**GIVEN TEXT:**
◇ ◇ ◇ ◇ ◇
The fine lines of motion-capture animation films
Should a film made using the motion-capture technique qualify as an animated movie at the Oscars, or is it something else?
Does the answer to that last question change if Steven Spielberg is the guy making the movie?
Those are two of the questions facing the Academy at a time when the expanding use of performance capture has the potential to wreak havoc in the Best Animated Feature category.
And it's also confusing the acting category, where voters have to figure out if a performance can be awards-worthy even if the actor's face is never seen onscreen.
I think there still needs to be a lot of education, because there's still a reasonable amount of fear, said actor Andy Serkis, who's delivered several of the most compelling performance-capture performances and who appears in two of the films in the thick of this year's discussion, Rise of the Planet of the Apes and The Adventures of Tintin.
The performance-capture process, in which a performer's movements and facial expressions are recorded and then translated by computer into the movements and expression of an onscreen character, has been used to great effect in the Lord of the Rings films, in Avatar, and more recently in Rise of the Planet of the Apes.
It has also given rise to a whole genre of films that skirt a middle ground between live-action and animation, from Robert Zemeckis's The Polar Express and A Christmas Carol to the Oscar-winning Happy Feet.
The Short Films and Feature Animation Branch has been grappling for years with the question of whether films based in motion capture are truly animated. In 2010 the branch added specific language covering motion capture to its rules for qualifying for the Best Animated Feature Oscar.
The rules point out that motion capture by itself is not an animation technique and stipulate that a significant number of the major characters must be animated, and animation must figure in no less than 75 percent of the picture's running time, requiring that movement and characters' performances are created using a frame-by-frame technique.
Three films that could potentially qualify this year are affected by this rule: Simon Wells's March release Mars Needs Moms, George Miller's upcoming Happy Feet Two and Spielberg's The Adventures of Tintin.
The makers of all three films have been asked by the branch to supply explanations of their intent. The studios behind Tintin and Happy Feet, meanwhile, are adamant that those films are animated and should be in contention for the award.
(Jon Bloom, a governor in the short films and feature animation branch, declined to comment any further on the process to TheWrap.)
The consensus among those who closely watch the animation category is that the branch will either rule that all three films qualify or that all three don't -- and virtually everyone TheWrap spoke to is expecting them to qualify.
◇ ◇ ◇ ◇ ◇
**RECORD SET:**
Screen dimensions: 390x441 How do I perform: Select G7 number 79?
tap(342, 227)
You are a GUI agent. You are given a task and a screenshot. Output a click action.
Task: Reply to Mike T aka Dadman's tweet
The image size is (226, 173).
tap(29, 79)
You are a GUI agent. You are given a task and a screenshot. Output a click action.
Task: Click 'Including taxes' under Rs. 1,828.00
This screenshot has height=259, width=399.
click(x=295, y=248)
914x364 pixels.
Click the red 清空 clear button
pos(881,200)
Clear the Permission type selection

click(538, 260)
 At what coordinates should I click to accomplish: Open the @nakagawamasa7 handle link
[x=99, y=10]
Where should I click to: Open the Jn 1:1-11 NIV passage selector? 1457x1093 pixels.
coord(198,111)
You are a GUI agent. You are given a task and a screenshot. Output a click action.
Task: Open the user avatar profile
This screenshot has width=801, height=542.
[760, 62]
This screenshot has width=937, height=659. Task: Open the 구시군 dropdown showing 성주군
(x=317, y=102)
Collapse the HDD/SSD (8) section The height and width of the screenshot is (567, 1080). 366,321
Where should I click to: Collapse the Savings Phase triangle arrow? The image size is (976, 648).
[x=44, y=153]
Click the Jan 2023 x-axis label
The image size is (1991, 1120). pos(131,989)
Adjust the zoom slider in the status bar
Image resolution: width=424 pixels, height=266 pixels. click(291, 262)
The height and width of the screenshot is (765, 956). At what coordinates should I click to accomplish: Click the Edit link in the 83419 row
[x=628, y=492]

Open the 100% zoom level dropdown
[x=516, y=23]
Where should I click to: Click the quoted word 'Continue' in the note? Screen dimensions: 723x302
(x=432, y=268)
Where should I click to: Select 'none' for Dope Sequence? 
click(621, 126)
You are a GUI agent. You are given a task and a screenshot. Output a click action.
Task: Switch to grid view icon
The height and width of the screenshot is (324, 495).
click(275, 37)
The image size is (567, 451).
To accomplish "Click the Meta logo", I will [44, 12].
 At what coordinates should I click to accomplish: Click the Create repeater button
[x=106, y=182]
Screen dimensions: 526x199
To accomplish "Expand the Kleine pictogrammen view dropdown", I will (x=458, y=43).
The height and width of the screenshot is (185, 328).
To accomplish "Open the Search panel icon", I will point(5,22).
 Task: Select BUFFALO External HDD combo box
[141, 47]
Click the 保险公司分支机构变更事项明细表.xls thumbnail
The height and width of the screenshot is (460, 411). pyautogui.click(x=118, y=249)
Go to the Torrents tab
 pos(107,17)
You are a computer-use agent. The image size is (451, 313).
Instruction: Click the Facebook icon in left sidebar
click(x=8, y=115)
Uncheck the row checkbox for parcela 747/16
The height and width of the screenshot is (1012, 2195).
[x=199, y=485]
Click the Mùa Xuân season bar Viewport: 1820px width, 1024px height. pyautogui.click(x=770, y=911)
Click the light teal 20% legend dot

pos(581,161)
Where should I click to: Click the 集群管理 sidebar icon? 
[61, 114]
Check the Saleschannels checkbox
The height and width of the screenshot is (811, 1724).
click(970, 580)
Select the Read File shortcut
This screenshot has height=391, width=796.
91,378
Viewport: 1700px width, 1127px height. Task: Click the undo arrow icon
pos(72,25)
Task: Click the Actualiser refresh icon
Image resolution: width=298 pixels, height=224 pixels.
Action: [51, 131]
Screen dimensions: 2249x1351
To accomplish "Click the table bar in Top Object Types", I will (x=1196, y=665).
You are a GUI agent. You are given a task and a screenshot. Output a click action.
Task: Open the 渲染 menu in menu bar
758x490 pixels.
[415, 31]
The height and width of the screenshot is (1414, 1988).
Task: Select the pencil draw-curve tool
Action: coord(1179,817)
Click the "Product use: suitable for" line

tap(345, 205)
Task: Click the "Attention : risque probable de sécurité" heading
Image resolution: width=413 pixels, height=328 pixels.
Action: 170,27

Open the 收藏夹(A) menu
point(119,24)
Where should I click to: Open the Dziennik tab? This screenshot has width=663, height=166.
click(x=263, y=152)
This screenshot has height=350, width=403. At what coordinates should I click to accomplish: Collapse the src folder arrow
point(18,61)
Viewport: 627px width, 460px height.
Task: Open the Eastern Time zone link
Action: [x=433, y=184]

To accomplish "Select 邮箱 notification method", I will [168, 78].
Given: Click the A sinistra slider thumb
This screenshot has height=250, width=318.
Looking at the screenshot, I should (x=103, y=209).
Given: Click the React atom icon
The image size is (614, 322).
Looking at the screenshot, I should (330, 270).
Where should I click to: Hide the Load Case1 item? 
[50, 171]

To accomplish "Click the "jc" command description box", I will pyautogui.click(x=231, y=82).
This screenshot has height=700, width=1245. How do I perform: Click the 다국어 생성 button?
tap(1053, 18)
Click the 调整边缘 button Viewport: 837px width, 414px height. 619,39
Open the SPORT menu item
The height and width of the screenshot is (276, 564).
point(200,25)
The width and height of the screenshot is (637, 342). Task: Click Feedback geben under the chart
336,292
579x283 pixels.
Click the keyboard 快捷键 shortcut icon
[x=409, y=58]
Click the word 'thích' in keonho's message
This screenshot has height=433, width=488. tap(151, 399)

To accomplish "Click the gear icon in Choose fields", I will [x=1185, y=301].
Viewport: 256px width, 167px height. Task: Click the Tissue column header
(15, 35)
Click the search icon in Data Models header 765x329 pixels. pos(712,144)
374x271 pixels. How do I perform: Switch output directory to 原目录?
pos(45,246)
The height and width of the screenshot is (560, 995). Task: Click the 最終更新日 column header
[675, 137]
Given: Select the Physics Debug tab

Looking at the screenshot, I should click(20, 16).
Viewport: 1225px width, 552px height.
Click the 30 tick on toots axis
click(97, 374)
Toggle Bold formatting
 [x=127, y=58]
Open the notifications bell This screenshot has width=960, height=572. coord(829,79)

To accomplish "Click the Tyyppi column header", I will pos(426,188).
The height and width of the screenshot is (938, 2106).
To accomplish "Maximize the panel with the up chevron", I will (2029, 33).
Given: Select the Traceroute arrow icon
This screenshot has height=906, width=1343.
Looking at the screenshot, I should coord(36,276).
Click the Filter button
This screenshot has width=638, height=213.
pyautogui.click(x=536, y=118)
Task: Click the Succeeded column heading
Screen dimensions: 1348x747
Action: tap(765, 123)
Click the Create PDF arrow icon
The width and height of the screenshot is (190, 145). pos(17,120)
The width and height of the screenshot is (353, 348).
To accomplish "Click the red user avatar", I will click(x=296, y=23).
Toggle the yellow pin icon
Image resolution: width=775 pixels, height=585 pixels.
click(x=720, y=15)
◇ ◇ ◇ ◇ ◇
**DIRECTIONS:**
• a. In the article on motion-capture films, what minimum share of a picture's running time must animation figure in for the Best Animated Feature Oscar?
• b. Why does Andy Serkis say there still needs to be a lot of education about performance capture, according to the article on motion-capture films?
• c. How would the article on motion-capture films read from "The fine lines" through "it something else?" if you substituted "Academy Awards" for "Oscars"?

**RESPONSES PER TASK:**
• a. No less than 75 percent.

• b. Serkis says there still needs to be a lot of education because there's still a reasonable amount of fear.

• c.
The fine lines of motion-capture animation films
Should a film made using the motion-capture technique qualify as an animated movie at the Academy Awards, or is it something else?